Adam: Dude, I’m really stoked for the show.

Rob: Super pumped. Those guys have been kicking ass for many years and it’s a testament to the spirit of rock staying alive in all of us.

Adam: Our buddy Evan [Devine], who used to play in Ancient Shores (and may possibly still be in Sweet Life and who knows how many other bands), ended up filling the drum seat for Karma to Burn. It’s been awesome to watch him as he documents life on the road. Personally, I’m kind of living vicariously through his Instagram account. But the bands rule, 123 Pleasant Street rules, and we have tons of awesome friends in Morgantown. It’s going to be a good time, man.

rockscene: Just how passionate are you guys about grilling hamburgers? More than most bands?

Rob: A wise man once said, “No life til burger.”

Adam: I remember several of the cities we’ve played or visited based soley on where I got a great burger. I would challenge any other band to match our passion for burgers. I guarantee they will come up short. Except maybe Lo-Pan from Columbus...

Jack: I think pizza and burritos deserve an honorable mention too.

rockscene: Aside from getting the new record out do you guys have anything you’re looking forward to in 2015? Shows? Tour? Grilling hamburgers?

Adam: Like you said, we’re focusing on the record right now. We’re also looking into booking as we speak. I said we have the Byzantine show coming up. We’re working on some short summer tours, we’re working on spring weekends. Every year, we’re like, “Let’s play more shows than ever!!!” and then life gets in the way. I’m hoping that this year, we can really get out there and hit the road. We haven’t done that as much in the last year, and it’s been slowly driving me insane. So, if all goes as I think it will, expect to see us revisit the northeast, midwest, and the south sooner rather later.

Jack: Personally, I’m most excited to watch more New Japan Pro Wrestling and to NOT cut my hair (my worst decision of 2014).

Adam: We’re hoping Jack brings his dreads back.

rockscene: It seems like, whatever genre or style you get plugged into, for most musicians it seems to come back to having fun sharing something you love (music/rocking out onstage) with friends and fans. The vast majority of bands will never be a commercial success or barely break even. Is just having fun and having the respect of your peers what it’s all about at the end of the day?

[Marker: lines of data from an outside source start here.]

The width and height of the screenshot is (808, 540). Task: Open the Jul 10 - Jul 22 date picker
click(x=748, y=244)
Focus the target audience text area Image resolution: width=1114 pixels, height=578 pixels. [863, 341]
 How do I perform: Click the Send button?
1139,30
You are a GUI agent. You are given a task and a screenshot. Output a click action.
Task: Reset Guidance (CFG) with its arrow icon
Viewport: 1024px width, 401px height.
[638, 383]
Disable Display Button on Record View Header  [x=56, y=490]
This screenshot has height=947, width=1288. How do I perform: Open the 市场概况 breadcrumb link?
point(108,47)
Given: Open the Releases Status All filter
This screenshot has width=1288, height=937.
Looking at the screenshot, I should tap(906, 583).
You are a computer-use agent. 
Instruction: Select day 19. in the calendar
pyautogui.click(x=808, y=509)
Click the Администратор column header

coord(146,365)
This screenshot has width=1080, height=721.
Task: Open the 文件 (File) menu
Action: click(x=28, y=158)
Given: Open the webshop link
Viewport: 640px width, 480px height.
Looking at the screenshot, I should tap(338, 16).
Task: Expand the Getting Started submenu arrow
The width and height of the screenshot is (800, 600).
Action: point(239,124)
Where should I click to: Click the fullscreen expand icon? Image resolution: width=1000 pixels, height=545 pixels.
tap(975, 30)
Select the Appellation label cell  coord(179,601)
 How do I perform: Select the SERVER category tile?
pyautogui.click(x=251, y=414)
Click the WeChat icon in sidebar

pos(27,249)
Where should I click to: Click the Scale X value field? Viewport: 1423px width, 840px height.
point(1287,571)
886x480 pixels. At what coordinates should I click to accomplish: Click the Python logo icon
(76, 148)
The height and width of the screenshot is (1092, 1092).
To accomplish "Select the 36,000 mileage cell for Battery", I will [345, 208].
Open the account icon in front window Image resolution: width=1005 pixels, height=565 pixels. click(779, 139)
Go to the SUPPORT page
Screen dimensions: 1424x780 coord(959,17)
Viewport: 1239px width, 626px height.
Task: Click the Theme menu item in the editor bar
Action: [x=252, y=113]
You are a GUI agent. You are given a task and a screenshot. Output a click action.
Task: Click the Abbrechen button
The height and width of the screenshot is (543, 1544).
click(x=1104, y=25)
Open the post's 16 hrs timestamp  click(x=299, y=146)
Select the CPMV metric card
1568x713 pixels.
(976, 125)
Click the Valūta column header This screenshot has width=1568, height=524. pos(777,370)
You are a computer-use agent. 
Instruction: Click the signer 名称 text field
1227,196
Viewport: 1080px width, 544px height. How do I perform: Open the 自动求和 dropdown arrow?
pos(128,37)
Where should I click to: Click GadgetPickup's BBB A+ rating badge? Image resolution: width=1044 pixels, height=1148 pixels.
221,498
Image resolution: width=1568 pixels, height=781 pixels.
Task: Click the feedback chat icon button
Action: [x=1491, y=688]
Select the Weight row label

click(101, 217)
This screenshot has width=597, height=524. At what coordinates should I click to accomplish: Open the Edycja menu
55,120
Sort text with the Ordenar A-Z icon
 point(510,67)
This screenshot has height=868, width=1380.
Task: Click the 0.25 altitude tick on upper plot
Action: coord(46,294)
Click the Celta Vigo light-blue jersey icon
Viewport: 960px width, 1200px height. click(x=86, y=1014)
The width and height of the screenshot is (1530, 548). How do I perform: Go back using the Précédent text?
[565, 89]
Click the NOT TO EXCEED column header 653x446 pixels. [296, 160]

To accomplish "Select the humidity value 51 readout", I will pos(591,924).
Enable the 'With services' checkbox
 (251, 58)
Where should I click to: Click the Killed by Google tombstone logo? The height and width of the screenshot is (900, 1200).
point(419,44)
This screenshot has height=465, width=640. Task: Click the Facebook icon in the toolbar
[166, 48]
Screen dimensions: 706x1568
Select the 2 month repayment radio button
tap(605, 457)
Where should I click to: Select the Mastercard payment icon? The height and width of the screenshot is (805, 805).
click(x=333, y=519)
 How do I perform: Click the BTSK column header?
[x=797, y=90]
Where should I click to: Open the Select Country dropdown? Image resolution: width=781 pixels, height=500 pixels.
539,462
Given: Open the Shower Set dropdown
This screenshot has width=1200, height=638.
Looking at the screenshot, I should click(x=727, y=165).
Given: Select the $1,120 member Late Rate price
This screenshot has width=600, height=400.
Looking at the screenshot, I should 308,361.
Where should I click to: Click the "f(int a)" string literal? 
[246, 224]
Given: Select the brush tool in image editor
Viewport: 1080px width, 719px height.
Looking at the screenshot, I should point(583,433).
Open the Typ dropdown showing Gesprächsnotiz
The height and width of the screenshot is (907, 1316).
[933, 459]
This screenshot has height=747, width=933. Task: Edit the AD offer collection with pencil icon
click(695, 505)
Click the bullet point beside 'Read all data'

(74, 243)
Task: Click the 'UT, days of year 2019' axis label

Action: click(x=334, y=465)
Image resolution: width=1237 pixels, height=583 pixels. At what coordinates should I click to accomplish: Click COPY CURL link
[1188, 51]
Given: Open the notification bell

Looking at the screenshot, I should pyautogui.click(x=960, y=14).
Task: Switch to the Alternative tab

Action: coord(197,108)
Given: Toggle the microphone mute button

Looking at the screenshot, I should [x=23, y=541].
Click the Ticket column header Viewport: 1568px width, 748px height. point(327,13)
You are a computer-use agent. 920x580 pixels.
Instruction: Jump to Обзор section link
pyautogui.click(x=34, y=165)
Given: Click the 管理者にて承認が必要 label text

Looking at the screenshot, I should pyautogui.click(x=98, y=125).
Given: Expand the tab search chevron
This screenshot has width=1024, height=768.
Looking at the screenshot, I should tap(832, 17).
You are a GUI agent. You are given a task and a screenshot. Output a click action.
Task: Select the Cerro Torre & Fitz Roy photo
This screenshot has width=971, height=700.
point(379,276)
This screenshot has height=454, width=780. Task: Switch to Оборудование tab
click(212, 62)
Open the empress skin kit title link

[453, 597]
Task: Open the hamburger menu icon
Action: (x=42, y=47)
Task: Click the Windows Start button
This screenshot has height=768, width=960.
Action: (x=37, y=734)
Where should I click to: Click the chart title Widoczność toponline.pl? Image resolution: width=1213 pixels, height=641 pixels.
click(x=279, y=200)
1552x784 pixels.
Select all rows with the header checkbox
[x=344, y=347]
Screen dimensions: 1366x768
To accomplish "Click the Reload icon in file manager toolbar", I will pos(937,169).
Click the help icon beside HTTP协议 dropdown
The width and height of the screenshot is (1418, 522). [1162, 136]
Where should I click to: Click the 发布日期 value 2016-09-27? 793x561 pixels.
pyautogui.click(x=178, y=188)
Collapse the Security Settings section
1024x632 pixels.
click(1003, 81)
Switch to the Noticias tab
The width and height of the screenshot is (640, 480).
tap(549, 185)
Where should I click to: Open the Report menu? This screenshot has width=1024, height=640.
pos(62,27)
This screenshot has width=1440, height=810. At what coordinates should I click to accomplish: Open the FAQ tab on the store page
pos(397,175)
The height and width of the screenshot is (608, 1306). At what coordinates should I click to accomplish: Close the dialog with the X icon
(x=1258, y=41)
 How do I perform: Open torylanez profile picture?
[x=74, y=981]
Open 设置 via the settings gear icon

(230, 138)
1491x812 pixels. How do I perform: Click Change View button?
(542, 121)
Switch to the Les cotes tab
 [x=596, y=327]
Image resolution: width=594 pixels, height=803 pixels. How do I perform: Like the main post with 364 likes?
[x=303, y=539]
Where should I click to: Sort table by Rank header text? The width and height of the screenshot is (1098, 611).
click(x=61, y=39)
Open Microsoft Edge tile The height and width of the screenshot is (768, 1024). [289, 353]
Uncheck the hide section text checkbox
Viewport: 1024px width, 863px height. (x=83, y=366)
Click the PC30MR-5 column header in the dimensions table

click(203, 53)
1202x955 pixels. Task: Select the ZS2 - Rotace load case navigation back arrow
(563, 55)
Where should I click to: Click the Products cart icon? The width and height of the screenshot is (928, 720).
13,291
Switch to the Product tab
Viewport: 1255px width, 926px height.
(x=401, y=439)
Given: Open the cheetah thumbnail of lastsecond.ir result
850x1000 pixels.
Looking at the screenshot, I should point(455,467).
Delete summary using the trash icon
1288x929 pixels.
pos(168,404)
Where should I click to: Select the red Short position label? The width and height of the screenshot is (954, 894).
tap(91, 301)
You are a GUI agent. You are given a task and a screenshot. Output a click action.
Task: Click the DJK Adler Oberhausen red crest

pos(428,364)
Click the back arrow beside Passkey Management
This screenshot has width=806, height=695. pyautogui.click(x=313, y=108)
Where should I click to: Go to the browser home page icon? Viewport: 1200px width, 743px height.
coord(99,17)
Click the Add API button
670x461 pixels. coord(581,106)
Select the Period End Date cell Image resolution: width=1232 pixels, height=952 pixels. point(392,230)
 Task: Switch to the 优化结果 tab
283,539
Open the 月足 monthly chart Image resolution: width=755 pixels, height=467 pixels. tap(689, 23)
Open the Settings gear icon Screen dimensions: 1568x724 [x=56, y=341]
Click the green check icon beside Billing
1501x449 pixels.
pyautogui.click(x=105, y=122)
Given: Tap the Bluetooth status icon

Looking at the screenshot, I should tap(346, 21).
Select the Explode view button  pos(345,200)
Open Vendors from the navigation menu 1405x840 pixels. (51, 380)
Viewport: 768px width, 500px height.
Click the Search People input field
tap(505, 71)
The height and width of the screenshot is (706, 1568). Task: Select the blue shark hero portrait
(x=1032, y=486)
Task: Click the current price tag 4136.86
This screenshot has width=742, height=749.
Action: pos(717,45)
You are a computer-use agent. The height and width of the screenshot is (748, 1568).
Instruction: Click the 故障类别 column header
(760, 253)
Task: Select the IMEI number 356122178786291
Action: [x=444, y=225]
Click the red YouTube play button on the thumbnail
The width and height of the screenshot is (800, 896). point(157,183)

Jack: When it comes to playing music, having fun is always priority number one. I think everyone in the band has lost interest in music at one point or another, but we all come back around. It’s addicting. There’s no feeling quite like it.

Rob: Fun. It really is about fun. If money was the driving interest, I’m not sure that many bands would have even started in the first place. For me, money isn’t where I define success. Playing to a boatload of people who enjoy what you’re doing IS. I would honestly take no pay to get the rush of a huge show where everyone was just waiting to hear that first note. You play music for yourself... but wow it sure is amazing when you have a group of people who want to share that same experience with you at the same time. That is the essence of rock and roll to me.

Adam: It’s all about the experience of sharing the energy, the vibes, and this thing, whatever it is, that we’ve created. I know it sounds cheesy, but for me it’s this cathartic, almost spiritual thing. To have that energy passed between the four of us, to the crowd, back to us, it’s the only reason to do what we do.